The struggle continued, and in the mean time Austria and France were defeated in wars in wider Europe, which caused them to withdraw their troops from Italy. The Italian kingdom gained the province of Venice, then in 1870, peacefully marched on Rome to make it the capital of the new Italian state.
Initially the Italian government had offered to let the pope keep the Leonine City, but the pope rejected the offer because acceptance would have been an implied endorsement of the legitimacy of the Italian kingdom’s rule over his former domain. Pius IX declared himself a prisoner in the Vatican, although he was not actually restrained from coming and going. Rather, being deposed and stripped of much of his former power also removed a measure of personal protection — if he had walked the streets of Rome he might have been in danger from political opponents who had formerly kept their views private. Officially, the capital was not moved from Florence to Rome until July 1871.
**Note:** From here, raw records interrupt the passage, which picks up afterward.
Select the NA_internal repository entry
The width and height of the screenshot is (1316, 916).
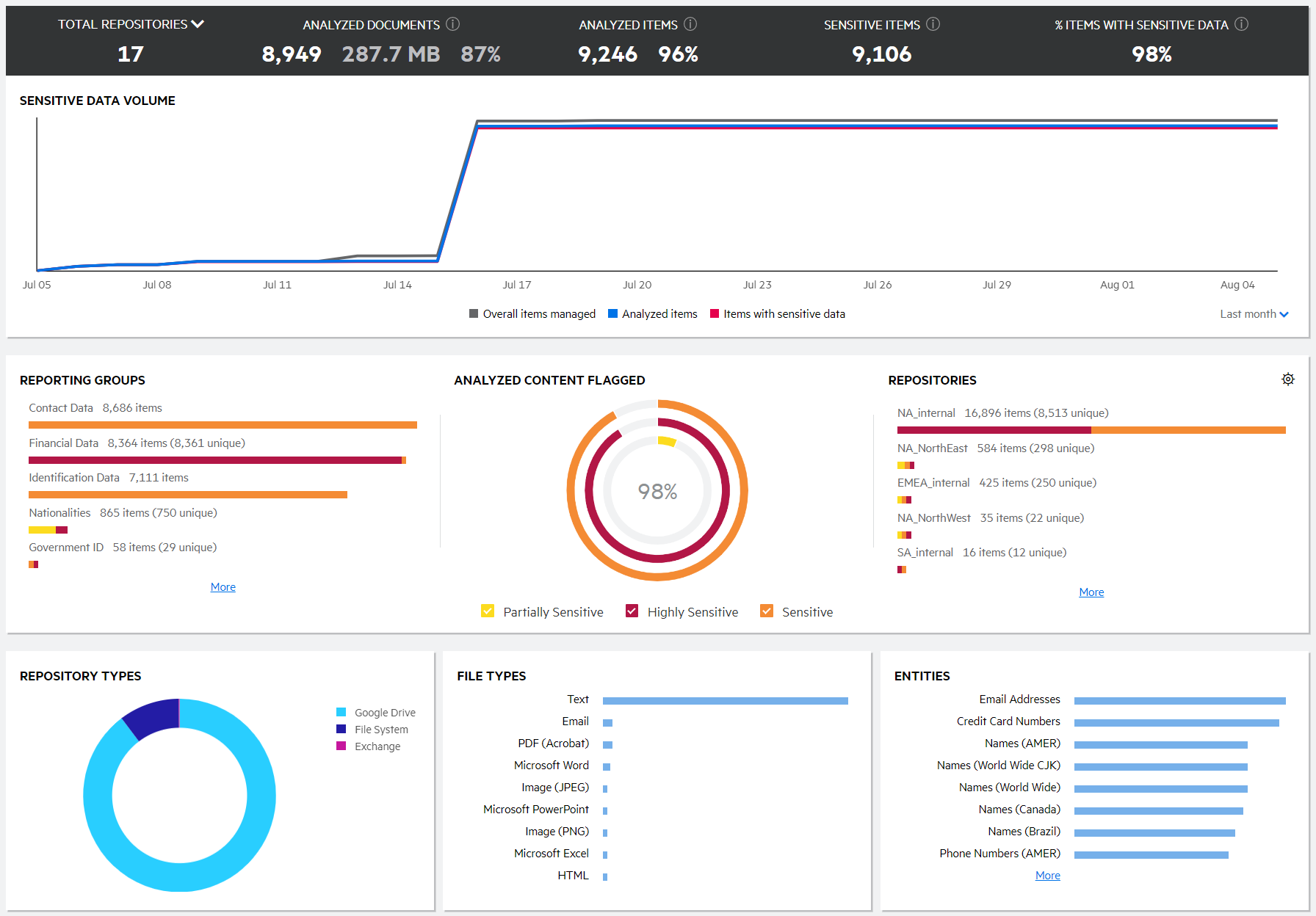[926, 413]
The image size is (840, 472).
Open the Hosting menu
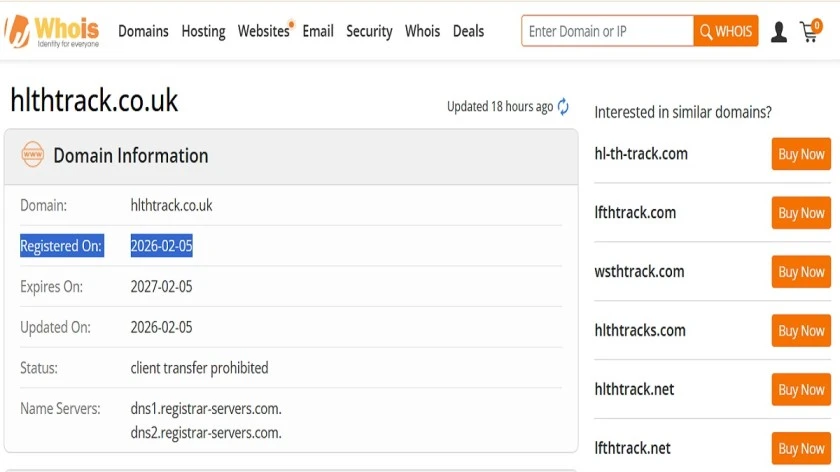[x=203, y=31]
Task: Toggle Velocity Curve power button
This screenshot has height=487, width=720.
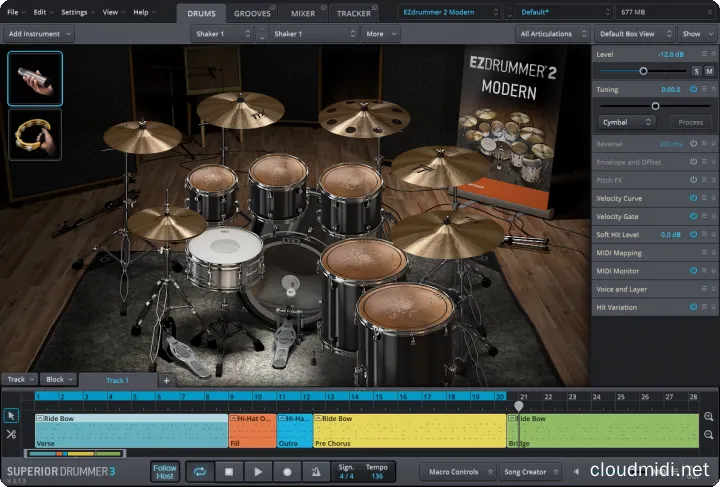Action: (x=693, y=198)
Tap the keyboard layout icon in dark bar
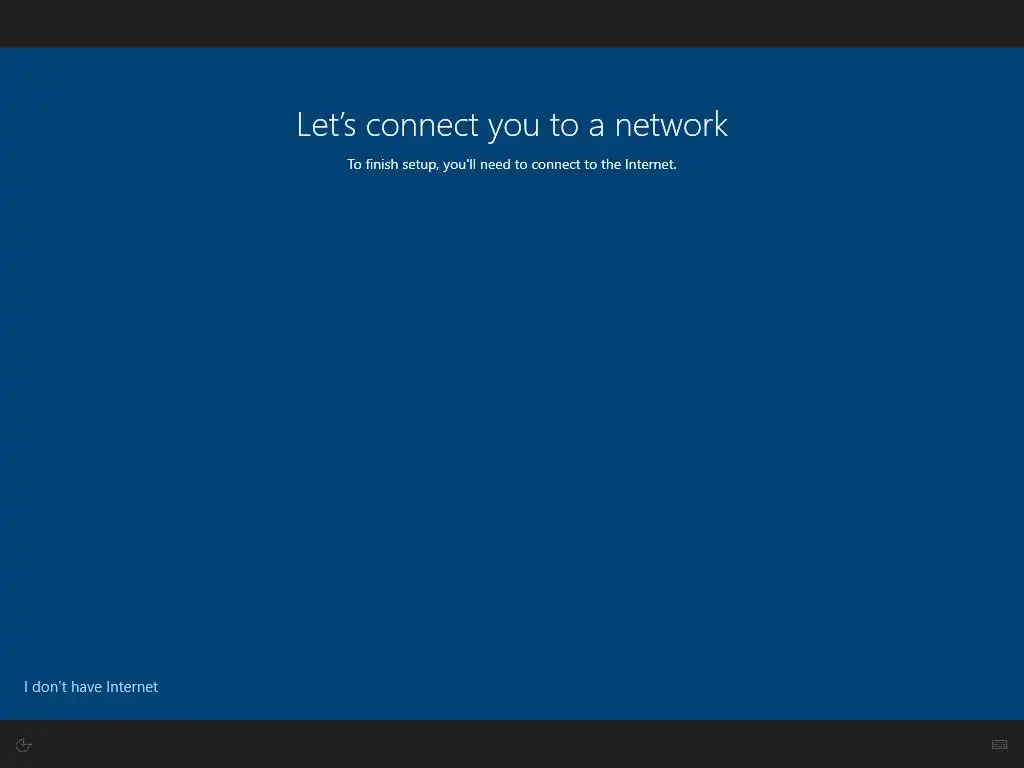Image resolution: width=1024 pixels, height=768 pixels. pos(999,744)
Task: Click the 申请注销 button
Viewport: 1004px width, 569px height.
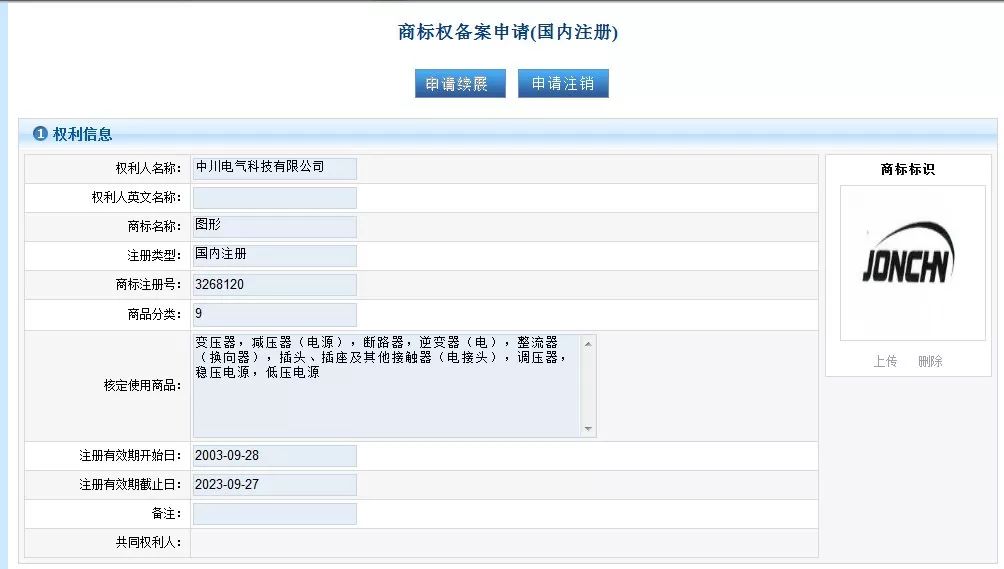Action: pos(563,84)
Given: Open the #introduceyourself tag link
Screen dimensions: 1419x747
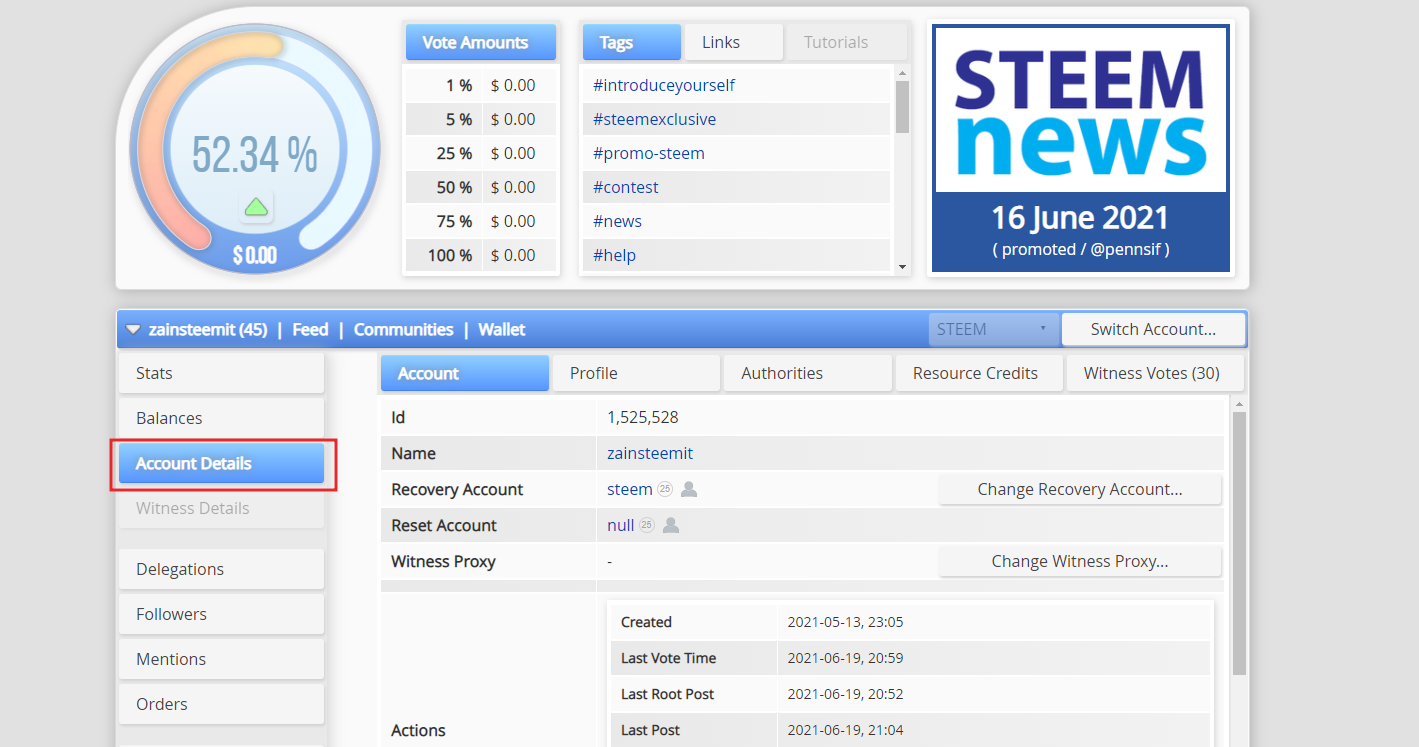Looking at the screenshot, I should [664, 85].
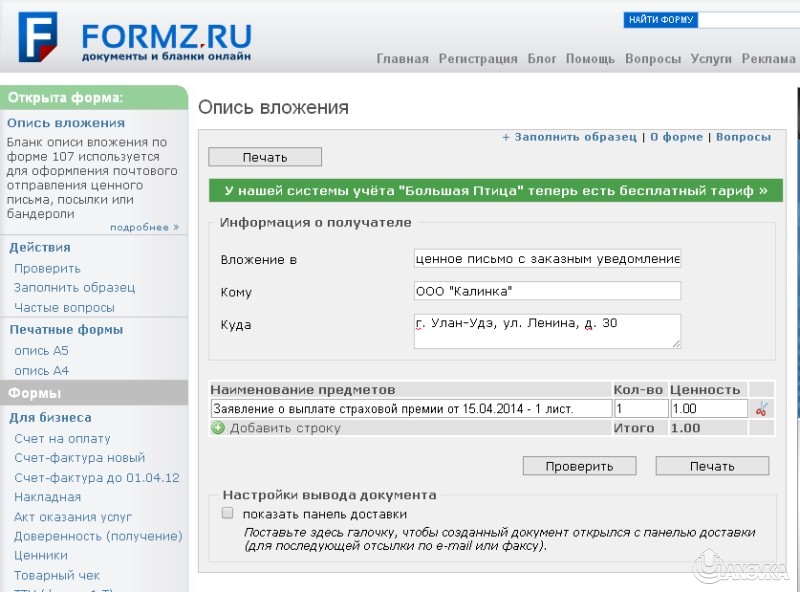The height and width of the screenshot is (592, 800).
Task: Click the 'Кому' input field
Action: click(547, 291)
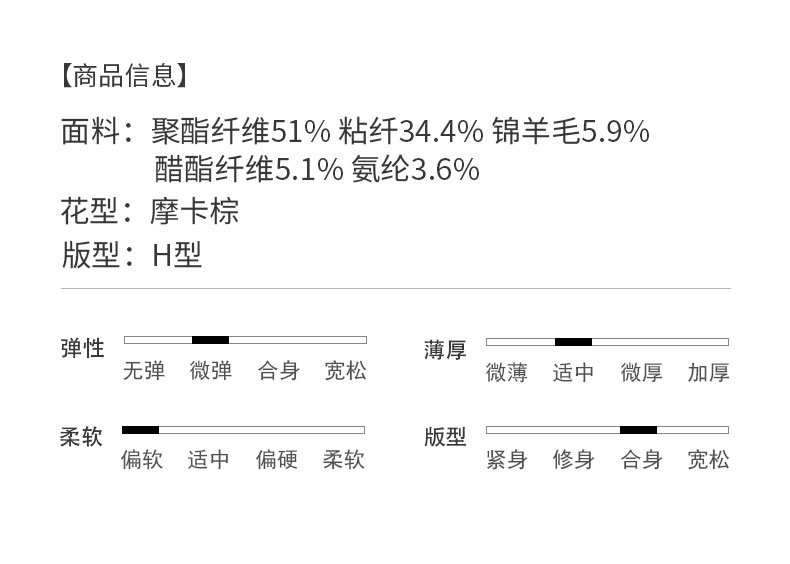Click the 薄厚 scale label
This screenshot has width=790, height=564.
tap(445, 350)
— Italian Unification, Wikipedia
Victor Emmanuel II became the first king of the newly unified Italy as a constitutional monarchy with Rome as its capital. The temporal and political power of the pope was stripped from him. Thus the fifth bowl of wrath, poured out on the throne of the beast, which had always been Rome, caused darkness in his kingdom, i.e., he no longer shone as the sun or ruler of that kingdom of the world. That the beast from the land, even though the bowls of wrath dealt death blows to his power and authority, did not repent:
Part of the process of Italian unification, Rome’s capture ended the millennial temporal rule of the popes over central Italy and allowed Rome to be designated the capital of the new nation. The appellation is also applied to Pius’s successors through Pius XI.
For the next 59 years, the popes refused to leave the Vatican in order to avoid any appearance of accepting the authority wielded by the Italian government over Rome as a whole. During this period, popes also refused to appear at Saint Peter’s Square or at the balcony of the Vatican Basilica facing it, as the square in front of the Basilica was occupied by the Italian troops. During this period, popes granted the Urbi et Orbi blessings from a balcony facing a courtyard, or from inside the Basilica, and Papal Coronations were instead held at the Sistine Chapel. The period ended in 1929, when the Lateran Treaty created the modern state of Vatican City.